Entries for locating words and elements:
============================================================
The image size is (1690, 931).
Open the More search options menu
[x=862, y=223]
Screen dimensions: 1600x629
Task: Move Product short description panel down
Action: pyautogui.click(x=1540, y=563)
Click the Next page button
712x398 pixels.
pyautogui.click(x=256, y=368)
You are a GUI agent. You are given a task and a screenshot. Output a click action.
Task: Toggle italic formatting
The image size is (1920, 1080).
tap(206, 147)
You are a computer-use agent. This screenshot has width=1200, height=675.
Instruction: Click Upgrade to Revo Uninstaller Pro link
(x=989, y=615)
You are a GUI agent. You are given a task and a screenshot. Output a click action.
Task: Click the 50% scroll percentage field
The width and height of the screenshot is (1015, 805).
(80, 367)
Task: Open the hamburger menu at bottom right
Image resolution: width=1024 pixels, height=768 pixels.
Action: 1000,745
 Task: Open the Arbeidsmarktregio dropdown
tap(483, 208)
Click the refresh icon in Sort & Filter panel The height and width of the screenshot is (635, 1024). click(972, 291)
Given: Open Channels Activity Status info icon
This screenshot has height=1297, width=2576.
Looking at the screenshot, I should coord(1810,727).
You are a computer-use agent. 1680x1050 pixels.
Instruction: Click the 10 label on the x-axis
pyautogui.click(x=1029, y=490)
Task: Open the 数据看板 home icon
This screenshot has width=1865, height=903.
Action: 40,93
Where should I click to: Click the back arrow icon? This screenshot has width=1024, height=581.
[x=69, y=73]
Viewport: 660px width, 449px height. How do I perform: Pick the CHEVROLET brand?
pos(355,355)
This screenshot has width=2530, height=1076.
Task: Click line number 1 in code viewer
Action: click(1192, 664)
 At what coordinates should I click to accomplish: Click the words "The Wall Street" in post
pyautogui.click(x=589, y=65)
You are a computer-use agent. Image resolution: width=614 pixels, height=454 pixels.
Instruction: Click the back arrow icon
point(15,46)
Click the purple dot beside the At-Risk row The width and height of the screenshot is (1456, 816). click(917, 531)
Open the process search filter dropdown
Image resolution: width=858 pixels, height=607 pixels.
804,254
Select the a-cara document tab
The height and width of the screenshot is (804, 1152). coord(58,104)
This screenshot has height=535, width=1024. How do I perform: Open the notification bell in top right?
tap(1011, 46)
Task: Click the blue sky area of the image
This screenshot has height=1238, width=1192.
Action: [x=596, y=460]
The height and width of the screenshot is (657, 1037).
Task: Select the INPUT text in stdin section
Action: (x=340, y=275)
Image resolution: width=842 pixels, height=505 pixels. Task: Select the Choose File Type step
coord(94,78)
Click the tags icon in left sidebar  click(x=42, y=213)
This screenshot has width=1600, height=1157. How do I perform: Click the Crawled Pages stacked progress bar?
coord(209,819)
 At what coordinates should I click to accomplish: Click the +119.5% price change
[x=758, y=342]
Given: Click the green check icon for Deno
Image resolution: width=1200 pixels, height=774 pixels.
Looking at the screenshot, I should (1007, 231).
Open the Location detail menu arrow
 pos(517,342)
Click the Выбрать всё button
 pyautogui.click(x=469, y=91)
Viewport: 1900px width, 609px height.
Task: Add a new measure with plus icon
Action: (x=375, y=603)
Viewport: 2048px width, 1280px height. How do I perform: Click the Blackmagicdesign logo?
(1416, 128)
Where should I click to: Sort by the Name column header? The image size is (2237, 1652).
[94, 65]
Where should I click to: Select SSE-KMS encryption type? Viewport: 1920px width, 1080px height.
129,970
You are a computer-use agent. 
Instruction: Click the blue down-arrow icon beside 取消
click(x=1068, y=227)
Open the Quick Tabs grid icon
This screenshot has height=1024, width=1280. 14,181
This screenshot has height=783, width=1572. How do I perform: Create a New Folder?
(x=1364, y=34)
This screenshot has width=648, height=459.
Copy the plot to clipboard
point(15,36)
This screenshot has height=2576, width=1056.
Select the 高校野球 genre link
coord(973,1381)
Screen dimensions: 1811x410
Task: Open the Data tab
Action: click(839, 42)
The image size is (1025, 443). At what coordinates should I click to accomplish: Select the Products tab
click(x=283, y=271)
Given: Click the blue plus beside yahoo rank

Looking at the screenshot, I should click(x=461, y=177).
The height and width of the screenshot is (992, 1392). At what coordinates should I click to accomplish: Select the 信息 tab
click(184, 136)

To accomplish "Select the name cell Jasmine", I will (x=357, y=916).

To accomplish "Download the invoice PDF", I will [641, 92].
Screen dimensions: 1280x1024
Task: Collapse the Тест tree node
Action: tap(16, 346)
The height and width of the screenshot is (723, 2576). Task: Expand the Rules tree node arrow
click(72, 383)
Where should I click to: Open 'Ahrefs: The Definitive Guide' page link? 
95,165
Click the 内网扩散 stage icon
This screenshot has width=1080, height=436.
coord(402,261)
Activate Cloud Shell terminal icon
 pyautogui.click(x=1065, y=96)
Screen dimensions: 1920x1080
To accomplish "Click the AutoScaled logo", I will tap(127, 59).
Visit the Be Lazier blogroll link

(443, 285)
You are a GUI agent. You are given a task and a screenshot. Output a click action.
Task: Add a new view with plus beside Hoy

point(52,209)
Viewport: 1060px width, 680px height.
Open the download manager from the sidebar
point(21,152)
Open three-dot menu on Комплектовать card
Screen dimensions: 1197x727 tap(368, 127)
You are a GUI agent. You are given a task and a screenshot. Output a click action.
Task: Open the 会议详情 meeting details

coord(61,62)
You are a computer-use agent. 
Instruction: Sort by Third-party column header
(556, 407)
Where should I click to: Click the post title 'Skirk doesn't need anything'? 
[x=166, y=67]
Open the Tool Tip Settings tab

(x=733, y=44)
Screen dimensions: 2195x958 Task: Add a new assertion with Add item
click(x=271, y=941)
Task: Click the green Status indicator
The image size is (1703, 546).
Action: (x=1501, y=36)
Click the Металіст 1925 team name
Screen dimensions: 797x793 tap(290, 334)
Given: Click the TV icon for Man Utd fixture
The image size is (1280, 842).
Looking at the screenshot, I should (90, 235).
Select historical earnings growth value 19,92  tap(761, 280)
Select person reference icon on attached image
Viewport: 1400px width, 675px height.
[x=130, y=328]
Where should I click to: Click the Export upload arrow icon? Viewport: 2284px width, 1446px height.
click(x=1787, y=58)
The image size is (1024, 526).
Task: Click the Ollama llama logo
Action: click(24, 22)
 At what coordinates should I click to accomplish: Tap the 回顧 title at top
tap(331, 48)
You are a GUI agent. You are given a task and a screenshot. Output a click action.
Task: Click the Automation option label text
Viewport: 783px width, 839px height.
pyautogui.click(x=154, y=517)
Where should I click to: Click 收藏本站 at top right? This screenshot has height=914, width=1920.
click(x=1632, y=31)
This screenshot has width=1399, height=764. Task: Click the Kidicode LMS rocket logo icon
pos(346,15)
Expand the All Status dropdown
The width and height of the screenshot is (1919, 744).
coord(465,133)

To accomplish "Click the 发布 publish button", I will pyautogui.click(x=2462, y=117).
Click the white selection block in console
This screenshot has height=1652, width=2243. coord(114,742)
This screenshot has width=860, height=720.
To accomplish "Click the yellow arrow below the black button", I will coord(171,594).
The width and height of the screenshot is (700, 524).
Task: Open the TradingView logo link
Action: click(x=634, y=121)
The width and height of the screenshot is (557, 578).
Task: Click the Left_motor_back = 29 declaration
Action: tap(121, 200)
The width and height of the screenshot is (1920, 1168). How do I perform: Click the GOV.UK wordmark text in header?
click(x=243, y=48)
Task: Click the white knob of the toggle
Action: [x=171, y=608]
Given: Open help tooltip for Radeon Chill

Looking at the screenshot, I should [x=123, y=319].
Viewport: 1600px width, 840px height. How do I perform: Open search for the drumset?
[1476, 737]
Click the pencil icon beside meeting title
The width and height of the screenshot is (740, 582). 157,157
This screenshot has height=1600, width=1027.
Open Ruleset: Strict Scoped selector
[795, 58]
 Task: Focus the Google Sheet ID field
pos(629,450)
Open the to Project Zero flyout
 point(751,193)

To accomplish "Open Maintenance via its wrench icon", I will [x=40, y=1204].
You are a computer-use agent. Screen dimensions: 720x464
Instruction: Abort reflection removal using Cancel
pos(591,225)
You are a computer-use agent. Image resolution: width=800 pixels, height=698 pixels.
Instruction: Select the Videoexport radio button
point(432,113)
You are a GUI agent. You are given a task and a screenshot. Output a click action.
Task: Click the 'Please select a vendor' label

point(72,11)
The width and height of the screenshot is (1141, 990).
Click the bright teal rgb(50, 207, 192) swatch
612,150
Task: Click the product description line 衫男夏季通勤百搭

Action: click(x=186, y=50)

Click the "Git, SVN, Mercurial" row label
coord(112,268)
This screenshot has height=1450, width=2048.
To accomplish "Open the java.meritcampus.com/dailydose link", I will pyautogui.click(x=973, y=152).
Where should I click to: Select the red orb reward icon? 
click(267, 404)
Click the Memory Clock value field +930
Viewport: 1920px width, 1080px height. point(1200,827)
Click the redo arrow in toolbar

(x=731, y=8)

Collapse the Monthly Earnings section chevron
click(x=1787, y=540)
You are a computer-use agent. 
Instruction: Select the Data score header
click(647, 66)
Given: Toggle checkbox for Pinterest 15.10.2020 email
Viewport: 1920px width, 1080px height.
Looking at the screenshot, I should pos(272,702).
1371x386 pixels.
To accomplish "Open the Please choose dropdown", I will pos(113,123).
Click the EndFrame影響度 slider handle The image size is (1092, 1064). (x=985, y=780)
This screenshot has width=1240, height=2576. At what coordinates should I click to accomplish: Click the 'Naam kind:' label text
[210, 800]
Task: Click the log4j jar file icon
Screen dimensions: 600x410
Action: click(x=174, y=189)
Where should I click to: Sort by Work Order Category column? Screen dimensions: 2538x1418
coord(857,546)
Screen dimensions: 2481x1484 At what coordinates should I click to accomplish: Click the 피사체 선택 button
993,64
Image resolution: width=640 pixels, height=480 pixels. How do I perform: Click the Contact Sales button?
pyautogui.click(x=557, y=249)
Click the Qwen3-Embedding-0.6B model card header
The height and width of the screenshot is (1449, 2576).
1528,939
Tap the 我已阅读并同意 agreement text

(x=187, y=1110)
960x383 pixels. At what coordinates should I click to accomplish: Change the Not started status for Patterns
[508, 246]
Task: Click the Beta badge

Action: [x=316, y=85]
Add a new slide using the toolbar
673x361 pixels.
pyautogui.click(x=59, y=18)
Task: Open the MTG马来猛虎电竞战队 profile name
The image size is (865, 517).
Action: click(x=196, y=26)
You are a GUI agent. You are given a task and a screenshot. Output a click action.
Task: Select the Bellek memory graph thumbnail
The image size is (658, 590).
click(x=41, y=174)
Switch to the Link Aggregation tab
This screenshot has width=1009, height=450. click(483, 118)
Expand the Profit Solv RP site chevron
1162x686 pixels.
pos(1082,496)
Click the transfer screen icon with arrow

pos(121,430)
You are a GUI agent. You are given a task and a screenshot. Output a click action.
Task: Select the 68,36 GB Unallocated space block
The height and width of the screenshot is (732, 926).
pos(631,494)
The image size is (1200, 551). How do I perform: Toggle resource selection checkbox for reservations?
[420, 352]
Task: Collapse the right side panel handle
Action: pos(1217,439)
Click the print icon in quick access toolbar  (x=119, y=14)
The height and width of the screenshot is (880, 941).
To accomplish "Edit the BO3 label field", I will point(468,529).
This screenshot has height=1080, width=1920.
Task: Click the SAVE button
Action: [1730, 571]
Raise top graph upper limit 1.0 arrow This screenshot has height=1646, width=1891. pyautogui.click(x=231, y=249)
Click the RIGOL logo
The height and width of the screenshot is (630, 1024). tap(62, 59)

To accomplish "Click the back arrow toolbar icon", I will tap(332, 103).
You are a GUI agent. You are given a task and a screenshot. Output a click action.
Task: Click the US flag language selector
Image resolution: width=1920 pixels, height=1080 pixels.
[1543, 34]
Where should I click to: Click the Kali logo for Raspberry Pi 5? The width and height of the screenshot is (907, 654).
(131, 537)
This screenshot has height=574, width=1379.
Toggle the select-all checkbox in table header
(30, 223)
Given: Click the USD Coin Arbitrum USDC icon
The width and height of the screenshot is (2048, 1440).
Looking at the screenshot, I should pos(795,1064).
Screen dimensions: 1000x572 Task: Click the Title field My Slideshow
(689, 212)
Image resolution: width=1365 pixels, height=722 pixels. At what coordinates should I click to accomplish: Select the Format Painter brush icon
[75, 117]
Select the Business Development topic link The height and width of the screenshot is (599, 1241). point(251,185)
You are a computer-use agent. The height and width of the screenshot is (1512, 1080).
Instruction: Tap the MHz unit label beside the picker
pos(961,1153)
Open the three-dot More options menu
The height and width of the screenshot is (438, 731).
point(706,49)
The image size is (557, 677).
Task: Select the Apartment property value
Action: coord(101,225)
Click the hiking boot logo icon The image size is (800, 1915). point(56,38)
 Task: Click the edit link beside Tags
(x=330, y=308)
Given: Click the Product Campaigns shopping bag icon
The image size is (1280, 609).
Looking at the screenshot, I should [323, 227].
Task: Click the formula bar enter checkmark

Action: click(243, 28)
============================================================
Please copy, word for word, the lines from the start of the entries through the line containing "tap(206, 147)", including both ends.

• **Solution to this exercise**:
The image size is (1690, 931).
Open the More search options menu
[x=862, y=223]
Screen dimensions: 1600x629
Task: Move Product short description panel down
Action: pyautogui.click(x=1540, y=563)
Click the Next page button
712x398 pixels.
pyautogui.click(x=256, y=368)
You are a GUI agent. You are given a task and a screenshot. Output a click action.
Task: Toggle italic formatting
The image size is (1920, 1080).
tap(206, 147)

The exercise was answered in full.